第11話

 (※ジョエル視点)


「わ、わかった……。金は貸す。だから、病院の秘密は暴露しないでくれ」


 私はしかたなく、金を貸すことにした。

 なんて屈辱だ。

 この私が、こんな奴の脅しに屈しなければならないなんて……。


「ははは……、そうですか。貸していただけるのですか! ああ、本当によかった……。借金を返さなければ、私はどうなることかと思っていましたが、よかった……。いやぁ、すいませんね。なんか、脅したみたいになってしまって……」


 彼のニヤニヤとした笑みを見て、私は気が狂いそうになっていた。

 脅したみたいだと?

 明らかに、脅しそのものではないか……。


 しかし、私には、彼の言うことを聞くという選択肢以外はなかった。

 病院の秘密がバレたら、私は終わりである。

 それだけは、絶対にあってはならないことなのだ。


 本当に屈辱だ。

 どうして、私がこんな奴に利用されなければならないんだ……。

 

     *


 (※バレリー視点)


 最近、ジョエルの元気がない。

 

 それとなく理由を聞いてみたけど、彼は何を教えてくれなかった。

 それでも、繰り返し何度か聞いてみたけど、「何でもない」とか「君の気のせいだよ」と言って、はぐらかされた。

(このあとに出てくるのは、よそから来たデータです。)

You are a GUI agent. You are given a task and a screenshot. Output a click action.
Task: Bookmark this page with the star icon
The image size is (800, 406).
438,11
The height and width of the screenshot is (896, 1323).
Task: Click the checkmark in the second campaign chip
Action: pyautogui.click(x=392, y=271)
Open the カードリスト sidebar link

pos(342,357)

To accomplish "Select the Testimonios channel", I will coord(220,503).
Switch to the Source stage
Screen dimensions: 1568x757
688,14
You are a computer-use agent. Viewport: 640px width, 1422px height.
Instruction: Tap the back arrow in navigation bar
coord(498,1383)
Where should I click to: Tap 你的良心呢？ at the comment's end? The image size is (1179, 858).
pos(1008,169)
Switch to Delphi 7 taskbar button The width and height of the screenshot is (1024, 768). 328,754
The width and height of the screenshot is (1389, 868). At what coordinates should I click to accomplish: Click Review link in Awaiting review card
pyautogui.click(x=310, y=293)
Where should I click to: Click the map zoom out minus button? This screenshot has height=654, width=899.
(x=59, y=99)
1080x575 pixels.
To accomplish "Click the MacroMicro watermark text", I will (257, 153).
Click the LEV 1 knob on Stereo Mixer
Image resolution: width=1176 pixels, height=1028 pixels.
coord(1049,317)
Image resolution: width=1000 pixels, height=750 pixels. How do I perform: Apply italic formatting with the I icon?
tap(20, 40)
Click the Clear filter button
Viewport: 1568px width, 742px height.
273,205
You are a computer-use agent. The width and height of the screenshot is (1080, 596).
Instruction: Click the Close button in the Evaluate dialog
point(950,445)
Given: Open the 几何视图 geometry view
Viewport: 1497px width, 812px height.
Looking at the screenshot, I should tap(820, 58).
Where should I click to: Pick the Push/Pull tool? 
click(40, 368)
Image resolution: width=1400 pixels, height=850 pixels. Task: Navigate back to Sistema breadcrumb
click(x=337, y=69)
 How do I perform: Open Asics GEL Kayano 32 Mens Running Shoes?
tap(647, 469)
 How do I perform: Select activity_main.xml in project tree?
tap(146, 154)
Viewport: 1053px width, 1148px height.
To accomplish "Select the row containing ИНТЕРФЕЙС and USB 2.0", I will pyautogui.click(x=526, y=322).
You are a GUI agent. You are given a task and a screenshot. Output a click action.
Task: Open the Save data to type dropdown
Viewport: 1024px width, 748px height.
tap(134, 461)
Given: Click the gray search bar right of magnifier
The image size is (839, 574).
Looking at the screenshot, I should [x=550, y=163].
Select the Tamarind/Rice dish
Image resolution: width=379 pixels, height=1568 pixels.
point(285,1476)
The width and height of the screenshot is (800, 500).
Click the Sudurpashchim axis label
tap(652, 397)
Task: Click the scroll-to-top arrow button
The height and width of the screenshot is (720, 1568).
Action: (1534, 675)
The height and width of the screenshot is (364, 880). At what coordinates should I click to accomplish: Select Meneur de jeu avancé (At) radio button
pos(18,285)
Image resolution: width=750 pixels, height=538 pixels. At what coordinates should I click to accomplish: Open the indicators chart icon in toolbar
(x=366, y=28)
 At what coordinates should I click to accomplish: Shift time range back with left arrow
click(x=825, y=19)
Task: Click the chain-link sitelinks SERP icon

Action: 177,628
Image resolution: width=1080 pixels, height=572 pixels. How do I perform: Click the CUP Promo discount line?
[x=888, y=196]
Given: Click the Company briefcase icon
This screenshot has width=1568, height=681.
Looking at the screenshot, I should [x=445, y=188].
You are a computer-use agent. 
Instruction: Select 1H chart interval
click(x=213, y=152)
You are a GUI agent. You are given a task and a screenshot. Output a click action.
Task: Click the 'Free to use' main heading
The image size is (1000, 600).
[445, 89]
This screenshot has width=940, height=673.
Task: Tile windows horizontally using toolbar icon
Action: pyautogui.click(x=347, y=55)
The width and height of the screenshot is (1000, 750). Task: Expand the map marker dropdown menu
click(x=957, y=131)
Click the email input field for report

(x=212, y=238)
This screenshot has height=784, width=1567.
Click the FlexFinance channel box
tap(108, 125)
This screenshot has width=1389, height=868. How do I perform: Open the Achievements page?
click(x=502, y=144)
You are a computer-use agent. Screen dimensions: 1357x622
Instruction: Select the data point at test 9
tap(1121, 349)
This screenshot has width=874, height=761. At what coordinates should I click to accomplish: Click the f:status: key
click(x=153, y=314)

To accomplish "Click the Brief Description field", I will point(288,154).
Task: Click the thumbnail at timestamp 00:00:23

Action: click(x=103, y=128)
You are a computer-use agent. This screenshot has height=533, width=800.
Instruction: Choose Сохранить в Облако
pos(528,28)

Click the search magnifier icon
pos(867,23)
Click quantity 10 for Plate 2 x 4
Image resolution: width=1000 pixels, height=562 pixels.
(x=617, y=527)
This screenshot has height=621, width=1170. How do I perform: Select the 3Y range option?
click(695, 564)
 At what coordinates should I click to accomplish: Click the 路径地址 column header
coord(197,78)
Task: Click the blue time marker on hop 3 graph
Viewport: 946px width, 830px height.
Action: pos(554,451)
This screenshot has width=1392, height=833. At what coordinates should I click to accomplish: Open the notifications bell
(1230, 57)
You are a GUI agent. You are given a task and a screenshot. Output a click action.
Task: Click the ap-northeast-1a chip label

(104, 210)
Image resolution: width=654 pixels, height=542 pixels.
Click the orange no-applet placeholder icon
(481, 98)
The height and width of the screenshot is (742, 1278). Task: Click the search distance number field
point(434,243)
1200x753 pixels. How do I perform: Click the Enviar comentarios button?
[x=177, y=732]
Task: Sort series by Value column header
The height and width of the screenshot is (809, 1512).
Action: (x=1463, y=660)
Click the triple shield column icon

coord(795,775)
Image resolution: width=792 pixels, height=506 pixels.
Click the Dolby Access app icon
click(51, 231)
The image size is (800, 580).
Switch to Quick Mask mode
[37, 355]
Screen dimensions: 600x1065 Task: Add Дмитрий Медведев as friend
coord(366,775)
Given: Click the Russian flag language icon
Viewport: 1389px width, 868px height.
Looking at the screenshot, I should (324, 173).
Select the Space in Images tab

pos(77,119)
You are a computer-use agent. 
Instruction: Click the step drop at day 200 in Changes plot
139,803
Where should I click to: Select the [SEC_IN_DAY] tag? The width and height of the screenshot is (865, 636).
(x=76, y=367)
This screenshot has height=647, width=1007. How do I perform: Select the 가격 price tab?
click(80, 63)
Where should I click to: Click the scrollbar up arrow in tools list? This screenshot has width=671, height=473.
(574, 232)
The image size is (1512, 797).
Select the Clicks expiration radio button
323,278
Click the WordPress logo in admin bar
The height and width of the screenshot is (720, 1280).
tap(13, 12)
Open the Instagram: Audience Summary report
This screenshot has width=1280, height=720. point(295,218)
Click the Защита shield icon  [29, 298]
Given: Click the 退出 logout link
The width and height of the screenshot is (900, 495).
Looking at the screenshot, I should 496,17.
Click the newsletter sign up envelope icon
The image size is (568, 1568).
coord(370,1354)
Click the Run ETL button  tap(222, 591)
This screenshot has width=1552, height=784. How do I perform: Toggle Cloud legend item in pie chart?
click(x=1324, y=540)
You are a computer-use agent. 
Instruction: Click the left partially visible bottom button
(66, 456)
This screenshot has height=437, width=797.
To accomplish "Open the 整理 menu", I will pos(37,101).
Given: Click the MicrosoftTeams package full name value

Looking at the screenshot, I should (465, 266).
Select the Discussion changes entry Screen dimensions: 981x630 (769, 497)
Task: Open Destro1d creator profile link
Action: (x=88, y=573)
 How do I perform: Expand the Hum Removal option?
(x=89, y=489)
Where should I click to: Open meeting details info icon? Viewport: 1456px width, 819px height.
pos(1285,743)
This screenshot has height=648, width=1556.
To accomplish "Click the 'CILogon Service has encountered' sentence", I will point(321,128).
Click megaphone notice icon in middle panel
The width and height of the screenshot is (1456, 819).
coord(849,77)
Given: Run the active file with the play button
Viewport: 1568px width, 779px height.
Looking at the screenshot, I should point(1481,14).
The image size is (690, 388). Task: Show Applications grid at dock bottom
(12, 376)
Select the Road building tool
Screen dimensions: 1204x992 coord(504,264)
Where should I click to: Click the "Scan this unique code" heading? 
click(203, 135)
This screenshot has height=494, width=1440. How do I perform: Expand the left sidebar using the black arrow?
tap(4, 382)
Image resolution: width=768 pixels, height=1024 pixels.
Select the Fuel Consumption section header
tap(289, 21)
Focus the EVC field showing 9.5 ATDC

 最初はただ彼のことを心配していただけだったのに、段々と彼が怪しく見えてきた。

 彼は何か、私に隠し事をしているの?

 これだけ様子が変なのに、何もないなんてはずがない。

 いったい、何を隠しているの?

 どうして、私には言えないの?

 私は遂に、彼を疑い始めてしまっていた。


 男が女にする隠し事といえば、一つしかない……。